__Given task__: Rewrite every one of the lines below, replacing "trash bin" with "wastebasket" and leaving everything else unchanged.

__Dataset records__:
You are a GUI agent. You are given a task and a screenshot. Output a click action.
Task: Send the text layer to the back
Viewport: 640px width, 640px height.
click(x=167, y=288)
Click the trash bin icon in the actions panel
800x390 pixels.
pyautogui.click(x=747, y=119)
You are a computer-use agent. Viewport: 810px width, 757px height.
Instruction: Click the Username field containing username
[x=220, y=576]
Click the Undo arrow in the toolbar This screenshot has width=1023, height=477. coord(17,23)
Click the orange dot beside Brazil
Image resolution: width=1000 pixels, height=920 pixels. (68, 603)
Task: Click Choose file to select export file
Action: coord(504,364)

__Right answer__:
You are a GUI agent. You are given a task and a screenshot. Output a click action.
Task: Send the text layer to the back
Viewport: 640px width, 640px height.
click(x=167, y=288)
Click the wastebasket icon in the actions panel
800x390 pixels.
pyautogui.click(x=747, y=119)
You are a computer-use agent. Viewport: 810px width, 757px height.
Instruction: Click the Username field containing username
[x=220, y=576]
Click the Undo arrow in the toolbar This screenshot has width=1023, height=477. coord(17,23)
Click the orange dot beside Brazil
Image resolution: width=1000 pixels, height=920 pixels. (68, 603)
Task: Click Choose file to select export file
Action: coord(504,364)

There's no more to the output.